▶ [ACTIVITY] Word for word, retype each record shown below.

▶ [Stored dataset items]
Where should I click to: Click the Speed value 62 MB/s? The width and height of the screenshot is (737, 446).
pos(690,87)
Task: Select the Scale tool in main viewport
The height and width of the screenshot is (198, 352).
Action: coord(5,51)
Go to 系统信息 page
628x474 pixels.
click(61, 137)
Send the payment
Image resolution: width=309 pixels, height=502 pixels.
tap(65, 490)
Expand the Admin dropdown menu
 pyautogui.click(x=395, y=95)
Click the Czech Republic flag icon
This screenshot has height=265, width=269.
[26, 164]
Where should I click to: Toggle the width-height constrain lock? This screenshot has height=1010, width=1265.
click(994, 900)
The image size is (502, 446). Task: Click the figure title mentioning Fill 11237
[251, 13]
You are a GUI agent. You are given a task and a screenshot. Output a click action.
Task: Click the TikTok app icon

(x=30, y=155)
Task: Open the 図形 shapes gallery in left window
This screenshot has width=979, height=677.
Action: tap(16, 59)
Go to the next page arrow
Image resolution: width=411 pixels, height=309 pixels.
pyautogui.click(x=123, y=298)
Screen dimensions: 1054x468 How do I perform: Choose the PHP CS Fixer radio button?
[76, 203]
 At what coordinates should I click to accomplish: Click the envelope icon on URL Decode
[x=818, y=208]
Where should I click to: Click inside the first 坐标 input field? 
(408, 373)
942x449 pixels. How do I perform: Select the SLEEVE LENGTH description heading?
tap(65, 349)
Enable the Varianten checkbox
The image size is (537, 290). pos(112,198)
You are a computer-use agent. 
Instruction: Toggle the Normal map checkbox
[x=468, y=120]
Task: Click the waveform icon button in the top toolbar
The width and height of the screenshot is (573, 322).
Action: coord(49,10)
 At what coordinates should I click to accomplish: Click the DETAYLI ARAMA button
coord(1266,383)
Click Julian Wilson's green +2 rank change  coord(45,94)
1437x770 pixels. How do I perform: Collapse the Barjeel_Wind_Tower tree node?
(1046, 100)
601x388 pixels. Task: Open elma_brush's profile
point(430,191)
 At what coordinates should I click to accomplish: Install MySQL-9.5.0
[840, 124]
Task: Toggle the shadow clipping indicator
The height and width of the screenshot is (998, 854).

▶ [EXERCISE SOLUTION]
Where should I click to: Click the Speed value 62 MB/s? The width and height of the screenshot is (737, 446).
pos(690,87)
Task: Select the Scale tool in main viewport
The height and width of the screenshot is (198, 352).
Action: coord(5,51)
Go to 系统信息 page
628x474 pixels.
click(61, 137)
Send the payment
Image resolution: width=309 pixels, height=502 pixels.
tap(65, 490)
Expand the Admin dropdown menu
 pyautogui.click(x=395, y=95)
Click the Czech Republic flag icon
This screenshot has height=265, width=269.
[26, 164]
Where should I click to: Toggle the width-height constrain lock? This screenshot has height=1010, width=1265.
click(994, 900)
The image size is (502, 446). Task: Click the figure title mentioning Fill 11237
[251, 13]
You are a GUI agent. You are given a task and a screenshot. Output a click action.
Task: Click the TikTok app icon

(x=30, y=155)
Task: Open the 図形 shapes gallery in left window
This screenshot has width=979, height=677.
Action: tap(16, 59)
Go to the next page arrow
Image resolution: width=411 pixels, height=309 pixels.
pyautogui.click(x=123, y=298)
Screen dimensions: 1054x468 How do I perform: Choose the PHP CS Fixer radio button?
[76, 203]
 At what coordinates should I click to accomplish: Click the envelope icon on URL Decode
[x=818, y=208]
Where should I click to: Click inside the first 坐标 input field? 
(408, 373)
942x449 pixels. How do I perform: Select the SLEEVE LENGTH description heading?
tap(65, 349)
Enable the Varianten checkbox
The image size is (537, 290). pos(112,198)
You are a computer-use agent. 
Instruction: Toggle the Normal map checkbox
[x=468, y=120]
Task: Click the waveform icon button in the top toolbar
The width and height of the screenshot is (573, 322).
Action: coord(49,10)
 At what coordinates should I click to accomplish: Click the DETAYLI ARAMA button
coord(1266,383)
Click Julian Wilson's green +2 rank change  coord(45,94)
1437x770 pixels. How do I perform: Collapse the Barjeel_Wind_Tower tree node?
(1046, 100)
601x388 pixels. Task: Open elma_brush's profile
point(430,191)
 At what coordinates should I click to accomplish: Install MySQL-9.5.0
[840, 124]
Task: Toggle the shadow clipping indicator
The height and width of the screenshot is (998, 854).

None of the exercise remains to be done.